Retype all of the entries precisely.
+ + + + + + +
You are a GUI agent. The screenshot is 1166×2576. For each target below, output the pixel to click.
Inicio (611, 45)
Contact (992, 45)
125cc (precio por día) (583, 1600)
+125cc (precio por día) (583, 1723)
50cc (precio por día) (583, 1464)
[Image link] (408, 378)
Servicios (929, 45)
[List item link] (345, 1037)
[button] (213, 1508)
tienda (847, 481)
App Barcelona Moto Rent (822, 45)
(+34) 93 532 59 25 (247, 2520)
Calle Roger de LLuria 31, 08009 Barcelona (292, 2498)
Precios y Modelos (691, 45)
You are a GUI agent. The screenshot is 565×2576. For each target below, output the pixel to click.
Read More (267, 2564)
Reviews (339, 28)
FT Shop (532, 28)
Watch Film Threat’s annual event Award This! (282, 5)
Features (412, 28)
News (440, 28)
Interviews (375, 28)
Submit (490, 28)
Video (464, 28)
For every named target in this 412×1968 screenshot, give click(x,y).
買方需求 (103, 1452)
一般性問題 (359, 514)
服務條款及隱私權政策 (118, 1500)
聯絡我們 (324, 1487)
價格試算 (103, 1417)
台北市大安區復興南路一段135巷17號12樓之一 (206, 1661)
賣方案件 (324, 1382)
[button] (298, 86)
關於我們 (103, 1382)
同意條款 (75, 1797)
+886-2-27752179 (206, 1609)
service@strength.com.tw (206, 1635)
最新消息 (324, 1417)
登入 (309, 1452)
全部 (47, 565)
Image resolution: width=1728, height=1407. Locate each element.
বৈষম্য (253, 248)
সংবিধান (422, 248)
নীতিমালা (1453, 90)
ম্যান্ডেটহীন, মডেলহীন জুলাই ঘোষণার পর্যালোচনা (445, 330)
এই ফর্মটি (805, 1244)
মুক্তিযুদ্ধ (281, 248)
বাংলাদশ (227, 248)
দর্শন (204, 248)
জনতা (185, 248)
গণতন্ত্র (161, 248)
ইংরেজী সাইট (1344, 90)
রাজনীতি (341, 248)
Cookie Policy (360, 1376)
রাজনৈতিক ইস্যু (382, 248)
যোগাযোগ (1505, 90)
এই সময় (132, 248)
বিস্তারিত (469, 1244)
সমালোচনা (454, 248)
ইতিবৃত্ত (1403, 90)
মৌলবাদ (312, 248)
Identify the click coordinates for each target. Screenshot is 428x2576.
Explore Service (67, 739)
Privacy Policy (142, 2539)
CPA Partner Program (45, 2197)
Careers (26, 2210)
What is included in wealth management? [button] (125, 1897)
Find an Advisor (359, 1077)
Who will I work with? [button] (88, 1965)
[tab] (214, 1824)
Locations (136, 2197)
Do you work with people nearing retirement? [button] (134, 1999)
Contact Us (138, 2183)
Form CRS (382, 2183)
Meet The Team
+ + + + + + +
§ **Solution for this exercise**:
You are a GUI agent. The screenshot is 1166×2576. For each target below, output the pixel to click.
Inicio (611, 45)
Contact (992, 45)
125cc (precio por día) (583, 1600)
+125cc (precio por día) (583, 1723)
50cc (precio por día) (583, 1464)
[Image link] (408, 378)
Servicios (929, 45)
[List item link] (345, 1037)
[button] (213, 1508)
tienda (847, 481)
App Barcelona Moto Rent (822, 45)
(+34) 93 532 59 25 (247, 2520)
Calle Roger de LLuria 31, 08009 Barcelona (292, 2498)
Precios y Modelos (691, 45)
You are a GUI agent. The screenshot is 565×2576. For each target below, output the pixel to click.
Read More (267, 2564)
Reviews (339, 28)
FT Shop (532, 28)
Watch Film Threat’s annual event Award This! (282, 5)
Features (412, 28)
News (440, 28)
Interviews (375, 28)
Submit (490, 28)
Video (464, 28)
For every named target in this 412×1968 screenshot, give click(x,y).
買方需求 (103, 1452)
一般性問題 (359, 514)
服務條款及隱私權政策 (118, 1500)
聯絡我們 (324, 1487)
價格試算 (103, 1417)
台北市大安區復興南路一段135巷17號12樓之一 (206, 1661)
賣方案件 (324, 1382)
[button] (298, 86)
關於我們 (103, 1382)
同意條款 (75, 1797)
+886-2-27752179 (206, 1609)
service@strength.com.tw (206, 1635)
最新消息 (324, 1417)
登入 (309, 1452)
全部 (47, 565)
Image resolution: width=1728, height=1407. Locate each element.
বৈষম্য (253, 248)
সংবিধান (422, 248)
নীতিমালা (1453, 90)
ম্যান্ডেটহীন, মডেলহীন জুলাই ঘোষণার পর্যালোচনা (445, 330)
এই ফর্মটি (805, 1244)
মুক্তিযুদ্ধ (281, 248)
বাংলাদশ (227, 248)
দর্শন (204, 248)
জনতা (185, 248)
গণতন্ত্র (161, 248)
ইংরেজী সাইট (1344, 90)
রাজনীতি (341, 248)
Cookie Policy (360, 1376)
রাজনৈতিক ইস্যু (382, 248)
যোগাযোগ (1505, 90)
এই সময় (132, 248)
বিস্তারিত (469, 1244)
সমালোচনা (454, 248)
ইতিবৃত্ত (1403, 90)
মৌলবাদ (312, 248)
Identify the click coordinates for each target. Screenshot is 428x2576.
Explore Service (67, 739)
Privacy Policy (142, 2539)
CPA Partner Program (45, 2197)
Careers (26, 2210)
What is included in wealth management? [button] (125, 1897)
Find an Advisor (359, 1077)
Who will I work with? [button] (88, 1965)
[tab] (214, 1824)
Locations (136, 2197)
Do you work with people nearing retirement? [button] (134, 1999)
Contact Us (138, 2183)
Form CRS (382, 2183)
Meet The Team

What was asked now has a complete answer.